Find all lines below containing the string "auto" and return them.
___ RECORDS SUPPLIED ___
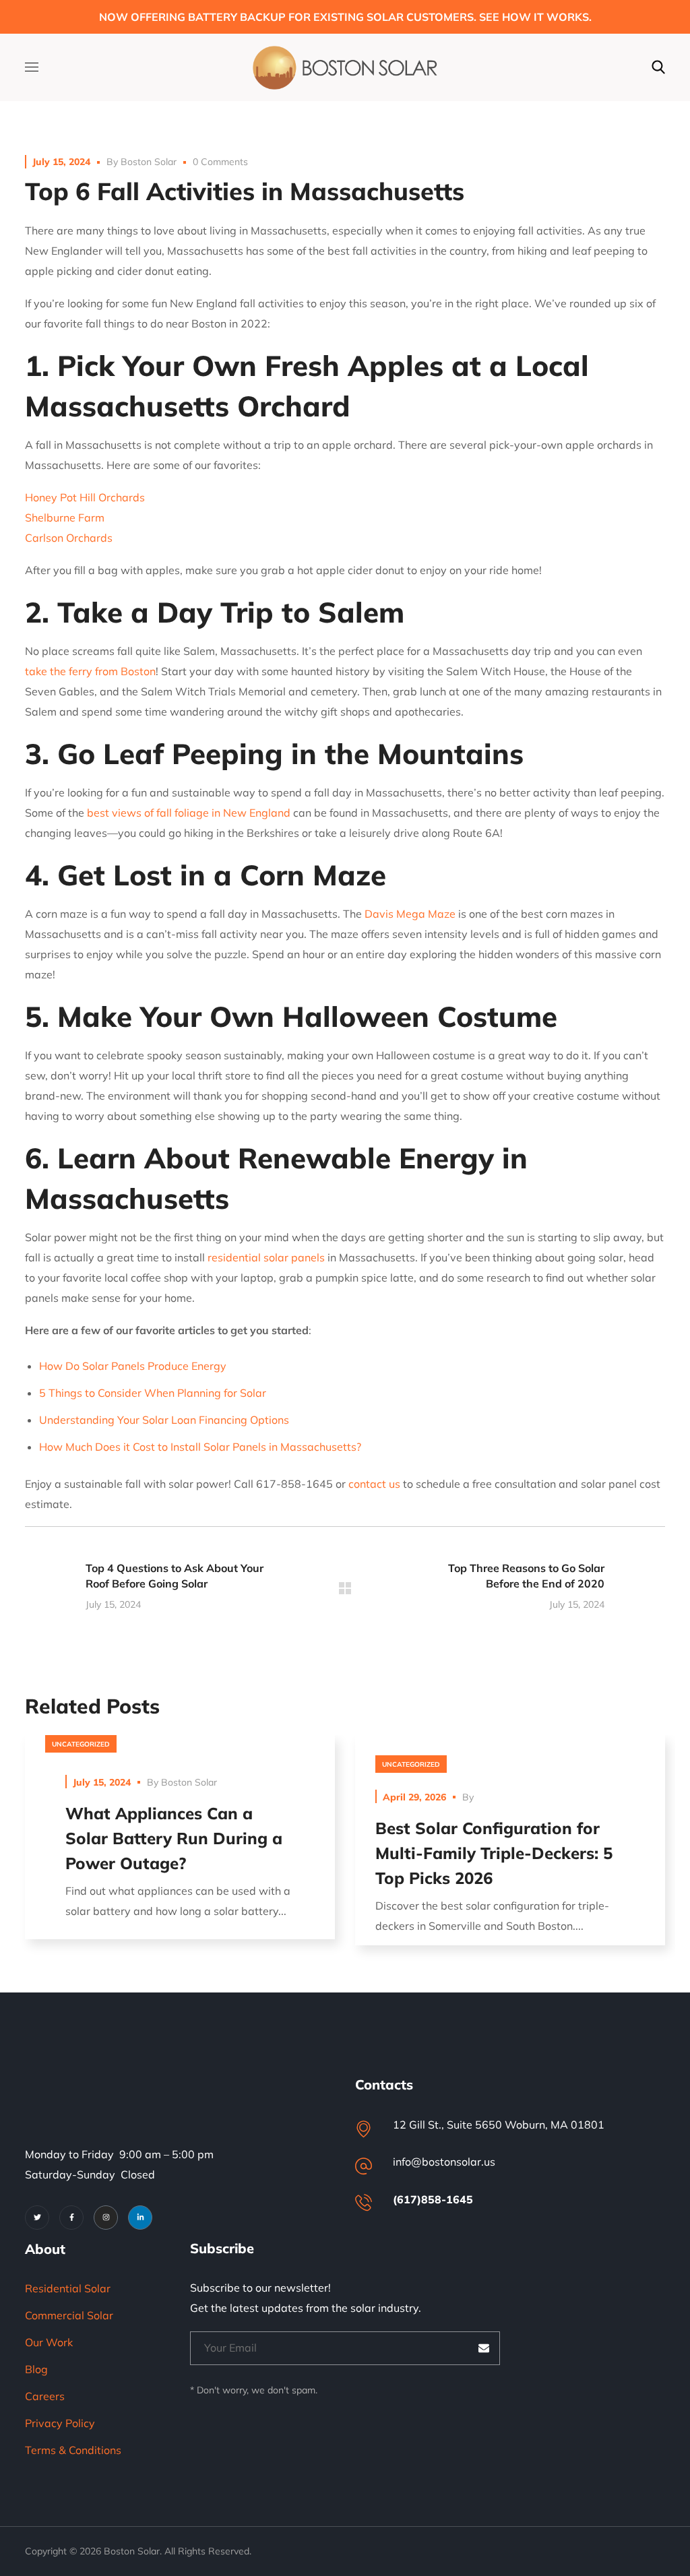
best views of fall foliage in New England (188, 812)
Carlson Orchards (69, 537)
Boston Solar (149, 162)
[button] (658, 67)
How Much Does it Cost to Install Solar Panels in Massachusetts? (200, 1446)
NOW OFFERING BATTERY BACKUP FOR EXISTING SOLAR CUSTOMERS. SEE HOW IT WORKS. (345, 17)
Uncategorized (81, 1744)
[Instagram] (106, 2217)
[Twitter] (37, 2217)
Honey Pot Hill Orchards (85, 497)
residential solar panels (266, 1257)
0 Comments (220, 162)
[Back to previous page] (345, 1588)
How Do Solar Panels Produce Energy (132, 1366)
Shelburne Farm (64, 517)
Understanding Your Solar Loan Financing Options (164, 1419)
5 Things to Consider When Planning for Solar (152, 1393)
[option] (180, 1847)
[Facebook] (71, 2217)
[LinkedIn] (140, 2217)
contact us (374, 1483)
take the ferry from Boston (90, 671)
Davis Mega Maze (410, 913)
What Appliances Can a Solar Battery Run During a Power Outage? (173, 1838)
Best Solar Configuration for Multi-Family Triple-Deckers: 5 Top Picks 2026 (494, 1853)
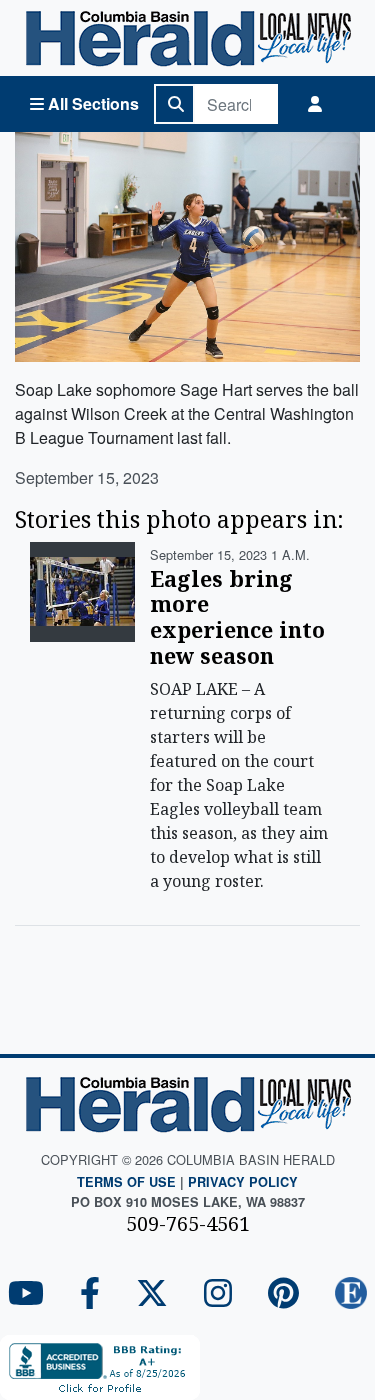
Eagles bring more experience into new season (237, 617)
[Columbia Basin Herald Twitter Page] (152, 1294)
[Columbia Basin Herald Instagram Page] (218, 1294)
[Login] (315, 104)
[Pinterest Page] (283, 1294)
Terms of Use (126, 1182)
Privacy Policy (243, 1182)
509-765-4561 (188, 1223)
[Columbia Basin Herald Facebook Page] (90, 1294)
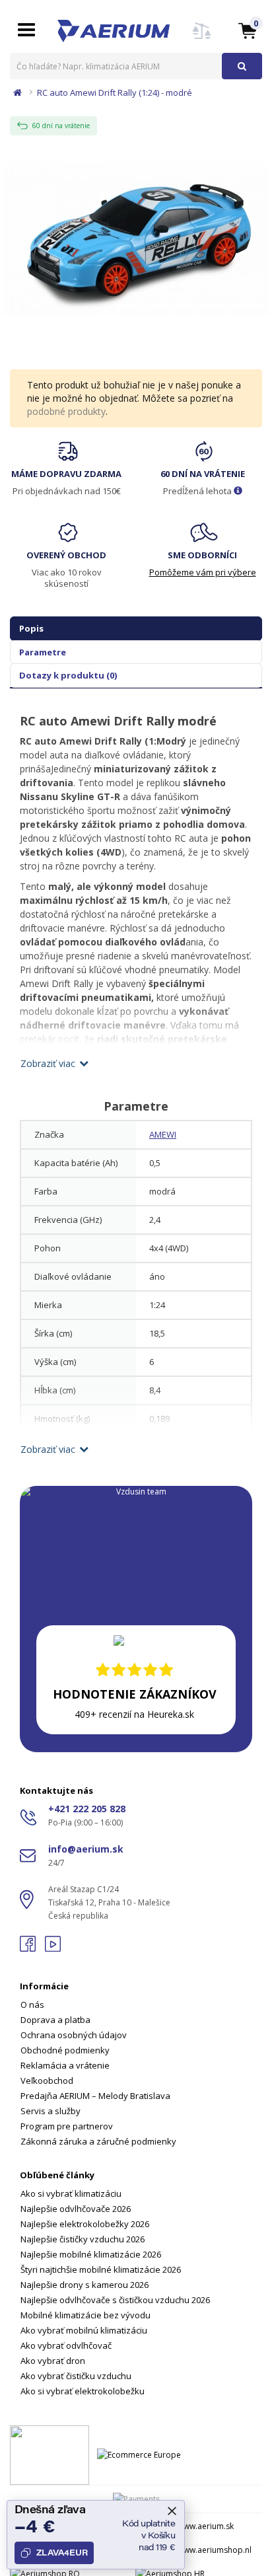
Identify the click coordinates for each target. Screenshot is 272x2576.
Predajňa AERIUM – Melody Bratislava (95, 2096)
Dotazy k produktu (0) (68, 675)
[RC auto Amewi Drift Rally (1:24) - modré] (136, 237)
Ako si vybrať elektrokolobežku (82, 2391)
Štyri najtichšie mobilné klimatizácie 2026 (100, 2269)
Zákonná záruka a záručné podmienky (98, 2141)
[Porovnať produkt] (202, 38)
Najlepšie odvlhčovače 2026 (75, 2209)
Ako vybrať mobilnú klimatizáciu (83, 2330)
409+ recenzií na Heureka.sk (134, 1714)
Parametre (42, 652)
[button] (247, 30)
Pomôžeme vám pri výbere (202, 572)
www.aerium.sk (206, 2526)
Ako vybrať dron (52, 2361)
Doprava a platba (55, 2020)
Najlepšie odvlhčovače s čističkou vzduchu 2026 (115, 2300)
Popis (31, 628)
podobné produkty (66, 411)
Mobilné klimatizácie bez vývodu (85, 2315)
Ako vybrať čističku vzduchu (75, 2376)
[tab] (136, 2056)
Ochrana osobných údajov (73, 2035)
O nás (32, 2004)
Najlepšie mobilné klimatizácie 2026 (90, 2254)
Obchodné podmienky (65, 2050)
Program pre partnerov (66, 2126)
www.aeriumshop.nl (215, 2550)
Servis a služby (50, 2111)
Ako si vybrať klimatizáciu (70, 2193)
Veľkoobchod (46, 2080)
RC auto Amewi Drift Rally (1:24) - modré (114, 92)
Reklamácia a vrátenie (65, 2065)
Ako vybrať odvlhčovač (66, 2345)
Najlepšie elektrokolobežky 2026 (84, 2224)
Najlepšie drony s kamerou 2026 (84, 2285)
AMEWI (162, 1134)
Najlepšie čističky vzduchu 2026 (82, 2239)
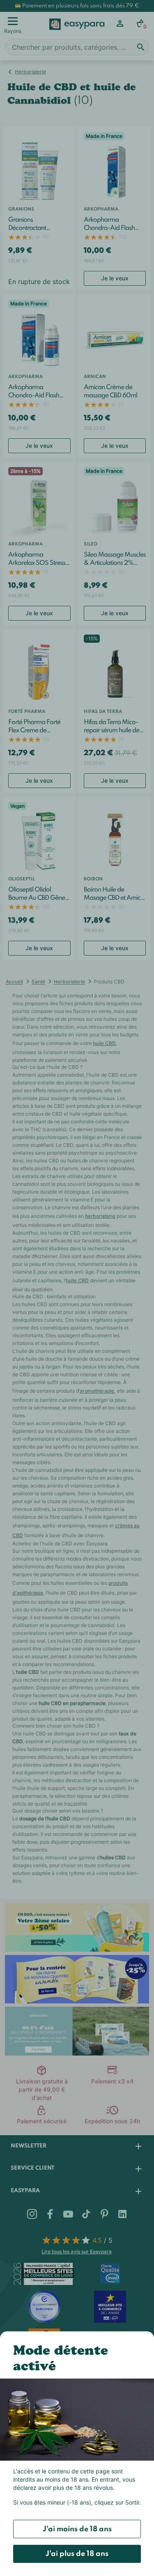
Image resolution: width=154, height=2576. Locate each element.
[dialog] (77, 1288)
___
■ **REPLY**:
[RC auto Amewi Drift Rally (1:24) - modré] (136, 237)
RC auto Amewi Drift Rally (1:24) - modré (114, 92)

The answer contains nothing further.